O laudo necrológico do “pai da aviação” é uma mentira
histórica. Ele jamais teve um “colapso cardíaco”. Na verdade, se enforcou no
banheiro de um hotel no Guarujá (SP)
A morte do genial
Alberto Santos Dumont foi por décadas edulcorada e relacionada a seu desgosto
pelo uso de aviões para fins militares. Nos anos 60 e 70, professores nem mesmo
falavam a palavra “suicídio” em sala de aula. Tudo para que o fim de um dos poucos
heróis nacionais, capaz de inspirar os pequenos e motivar os adultos, fosse
digno de sua biografia. A dar guarida oficial às versões “moralmente elevadas”

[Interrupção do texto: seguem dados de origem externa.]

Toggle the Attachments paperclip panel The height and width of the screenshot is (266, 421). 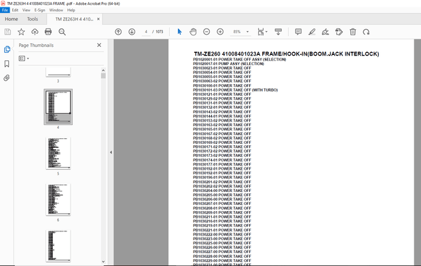pos(7,78)
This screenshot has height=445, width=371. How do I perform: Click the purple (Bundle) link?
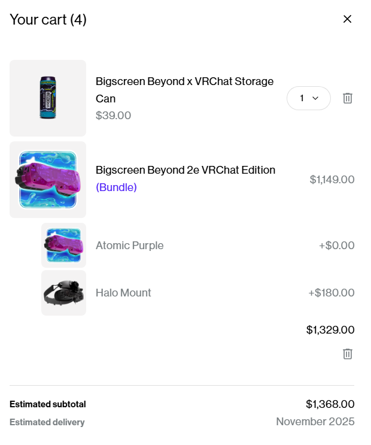pyautogui.click(x=116, y=187)
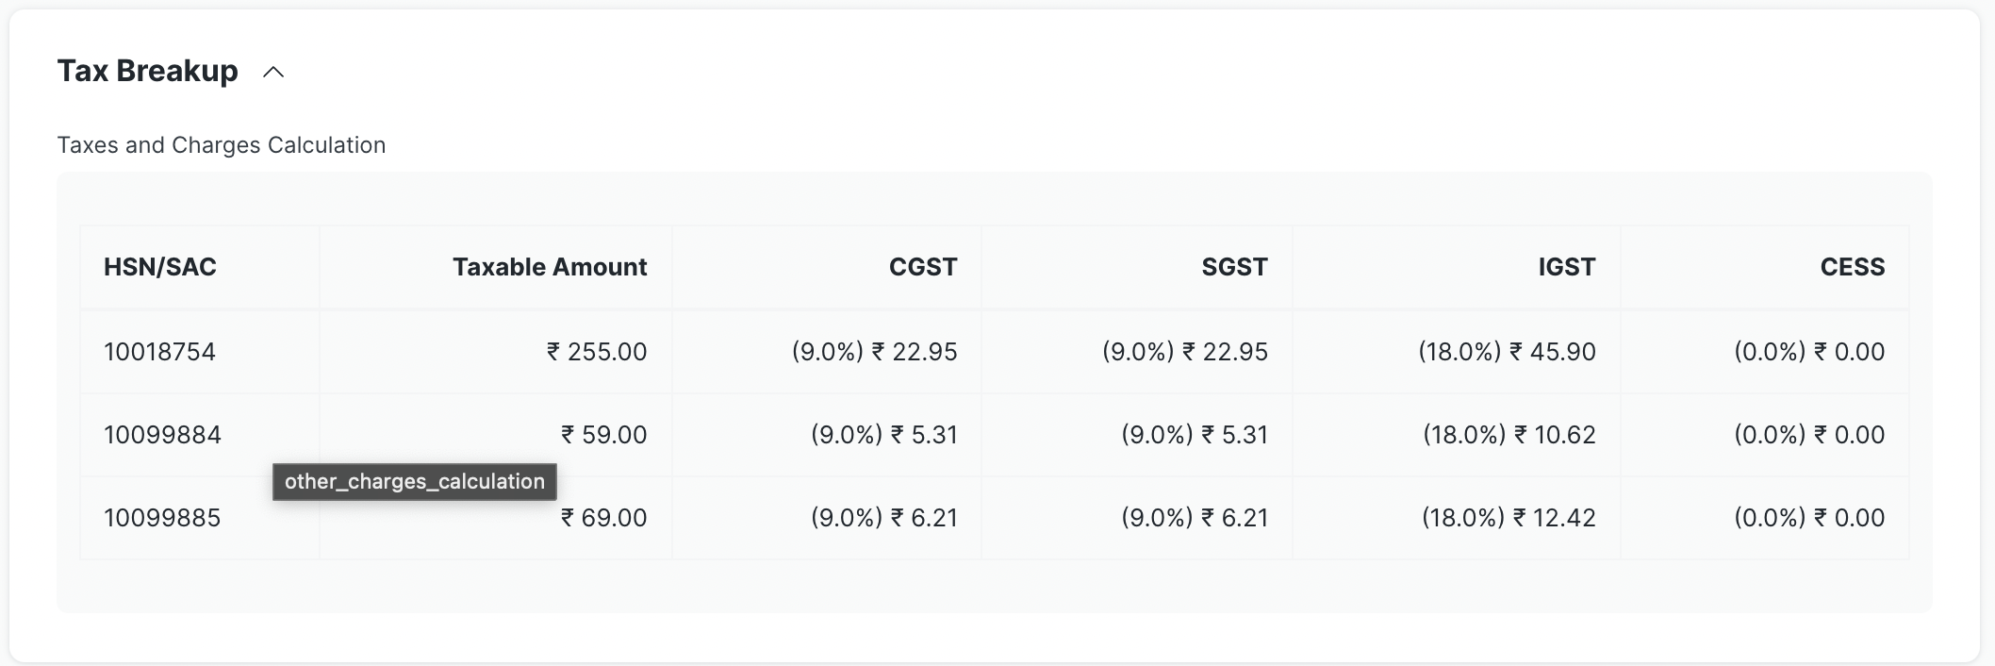Click the ₹ 255.00 taxable amount

point(597,352)
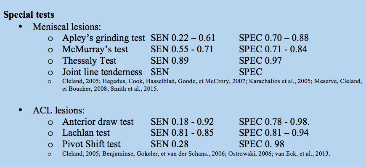Click 'SPEC 0.97' value
Image resolution: width=366 pixels, height=167 pixels.
tap(260, 61)
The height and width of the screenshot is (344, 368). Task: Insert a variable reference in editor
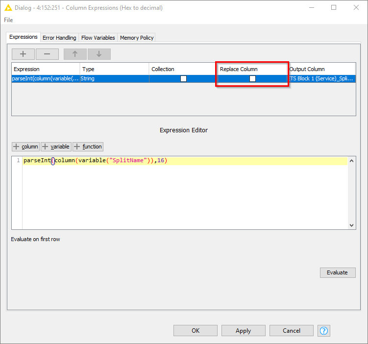[x=56, y=147]
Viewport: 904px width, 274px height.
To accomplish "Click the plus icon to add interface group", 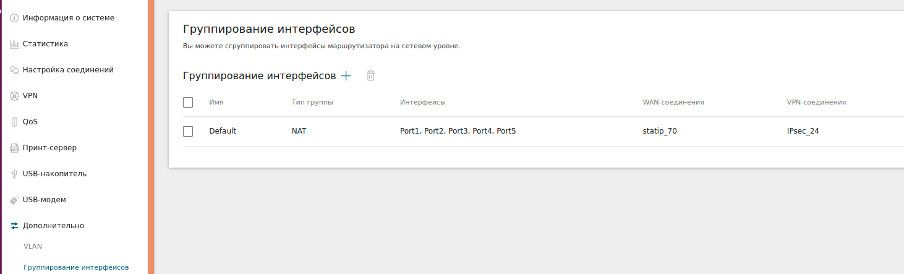I will click(346, 75).
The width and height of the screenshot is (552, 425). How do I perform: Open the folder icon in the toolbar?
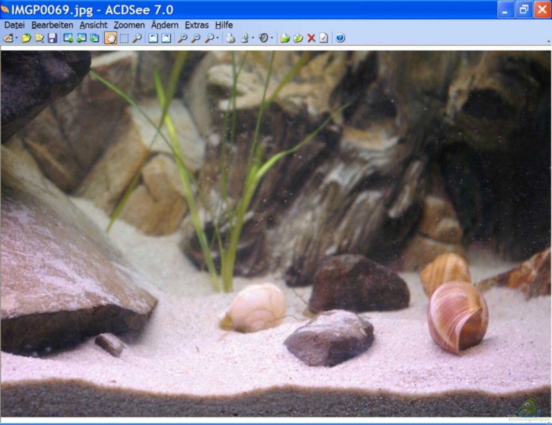coord(26,38)
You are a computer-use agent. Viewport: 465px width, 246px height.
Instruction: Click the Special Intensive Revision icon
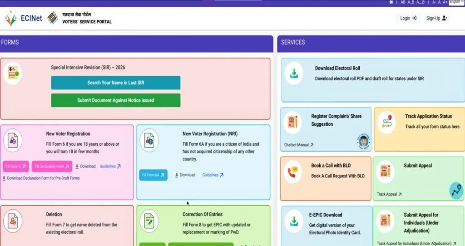click(13, 73)
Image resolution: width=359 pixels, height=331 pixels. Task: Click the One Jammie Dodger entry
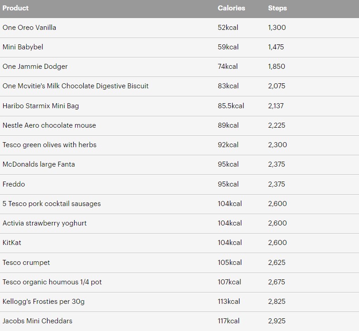[x=35, y=67]
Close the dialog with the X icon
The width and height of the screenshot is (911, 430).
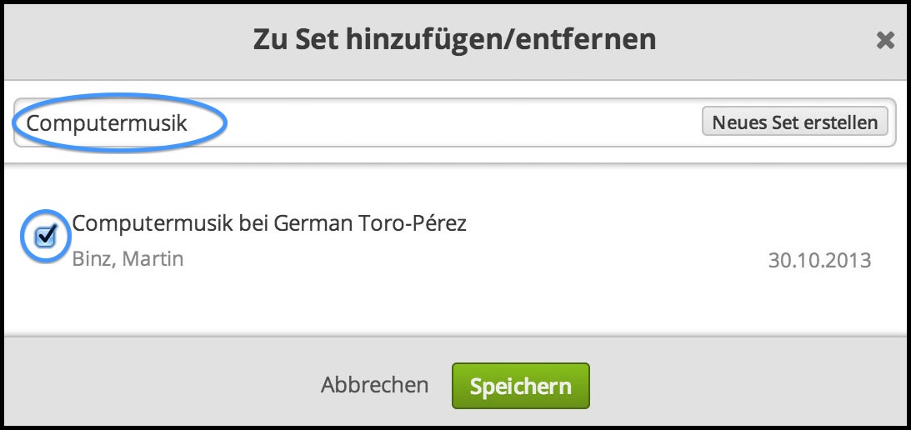pyautogui.click(x=885, y=40)
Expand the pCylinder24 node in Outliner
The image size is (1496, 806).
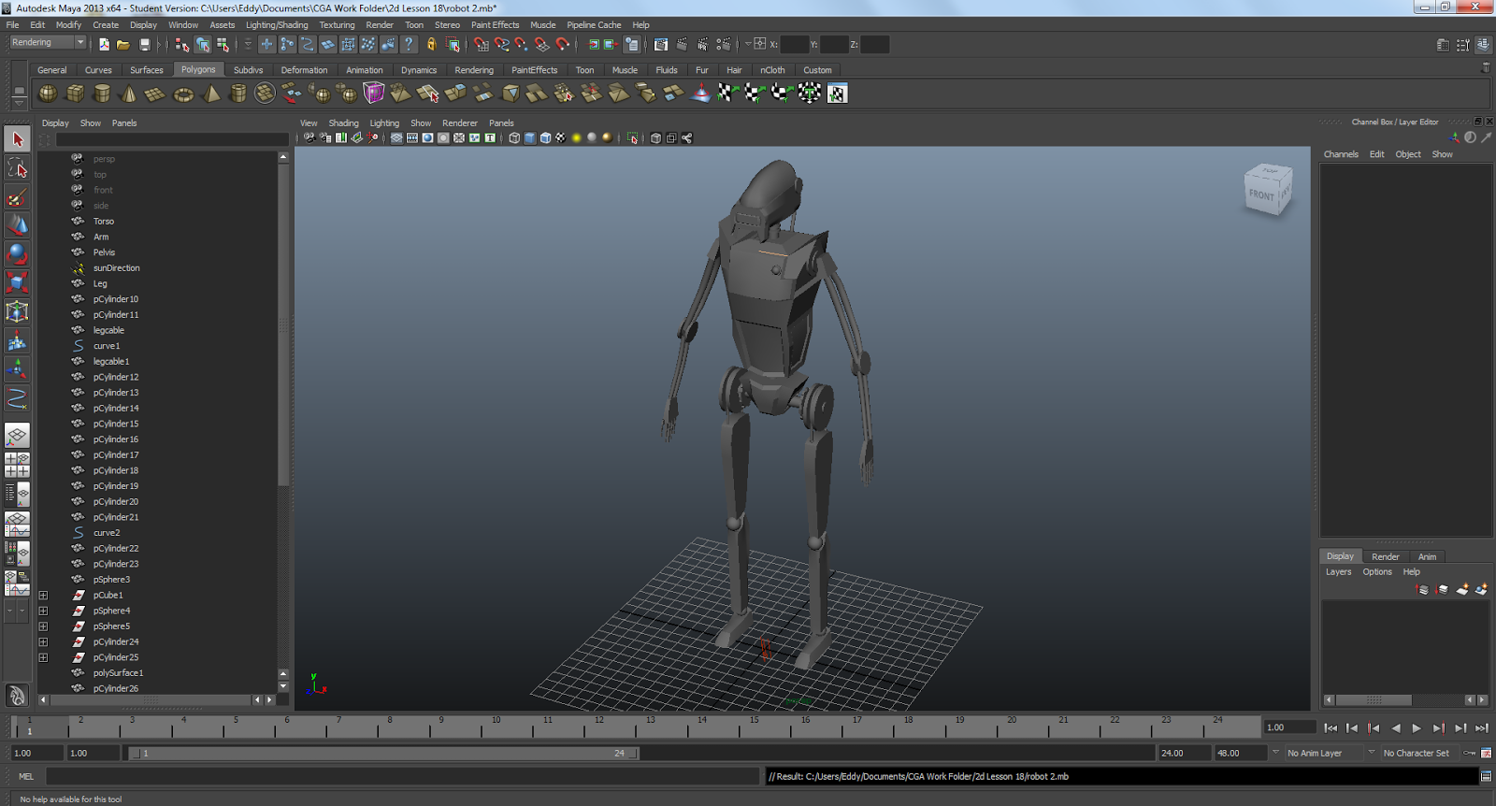coord(43,642)
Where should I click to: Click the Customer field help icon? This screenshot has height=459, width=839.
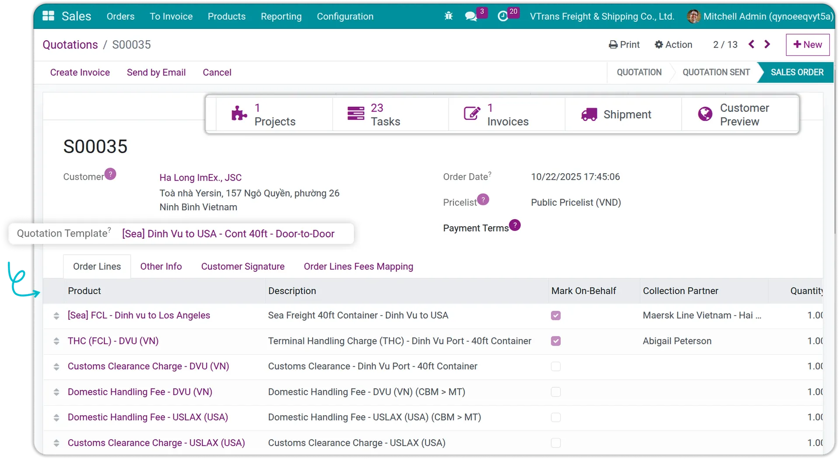coord(111,174)
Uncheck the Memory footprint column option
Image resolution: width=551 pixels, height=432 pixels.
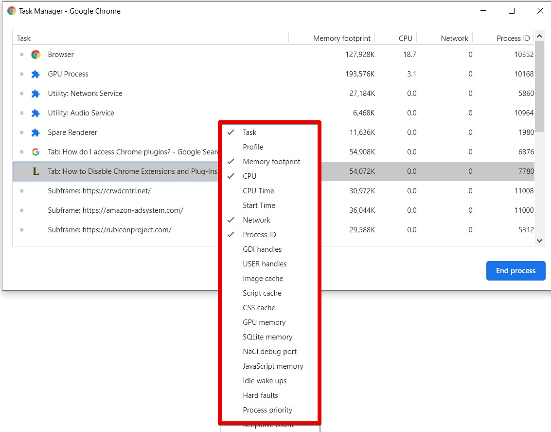[x=271, y=162]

do desaparecimento do aviador havia um laudo necrológico, assinado pelo legista
Roberto Catunda, que indicava morte por “colapso cardíaco”. Uma fraude.
Santos Dumont
morreu em 23 de julho de 1932, no banheiro do Grand Hôtel de La Plage, na
cidade balneária de Guarujá (SP). Há controvérsias sobre o material utilizado
como corda: o cinto do roupão ou uma gravata. Tinha apenas 59 anos. Muitos
pesquisadores se debruçaram sobre esse episódio, ainda hoje mal explicado. Só o
que se tem é de certeza é que, sim, foi suicídio por enforcamento. Permanecem
no campo da especulação as razões do ato extremo.
A ideia de forjar o
laudo necrológico teria sido partilhada por autoridades governamentais e
familiares do inventor. A família teria insistido na dispensa da autópsia, e,
para a polícia, ceder a esse pedido seria atitude humanitária e honrosa,
opinião também do governo paulista, que teria impedido a abertura de um
inquérito. Ajeitados os trâmites, a fraude ficou, e a verdade só aos poucos foi
sendo descoberta.
Tanto cuidado se
justificava, então, pela importância de Alberto Santos Dumont. Até aquele
momento, brasileiro nenhum havia tido tamanha expressão internacional. Não
bastasse ser genial, era ainda rico e alinhado conforme a moda do tempo – ou
melhor, à frente dela, dado que seu lado inventivo se manifestou também no
estilo de roupa e acessórios que usava.
Hoje se diz, com
base em relatos, que o glamour que o aviador esbanjava escondeu por décadas
episódios de depressão profunda ou de uma doença psíquica mais grave – e
incontrolável para a medicina da primeira metade do século XX, como seria o
caso de transtorno bipolar. Não há ainda hoje um diagnóstico fechado, apenas a
evidência de que essa pode ser sido uma causa importante, entre outras, para
que cometesse suicídio.
Que havia uma
doença psíquica a atormentá-lo, disso não há dúvidas. Cartas, internações repetidas
na Europa, recibos de compra de remédios e de consultas a psiquiatras indicam
esse estado, presente em quase toda a sua maturidade – entre 1910 e 1932. Os
documentos pertencem hoje ao acervo da Aeronáutica.
No dia da morte,
Santos Dumont havia aproveitado a natureza: conta-se que deu um passeio pela
linda praia de Pitangueiras, andou de charrete e retornou ao hotel para
almoçar. Passou pelo quarto e de lá não desceu. Funcionários do hotel o
encontraram já morto.
Trecho do documento
Laudo necrológico do
legista Roberto Catunda
“Guarujá – Alberto Santos Dumont –
23-julho-1932. Alberto Santos Dumont – Brasileiro, branco, solteiro, com 59
anos de idade, inventor. Ao que consta, foi encontrado morto em um dos
apartamentos do hotel de La Plage, no Guarujá, onde residia. Trata-se do
cadáver de um homem de estatura mediana e de constituição regular, ainda em
estado de fl acidez muscular. Veste terno de casimira preta, gravata preta e
calça botinas pretas. Não encontramos pelo corpo vestígio de lesão traumática.
A morte se deu por colapso cardíaco”.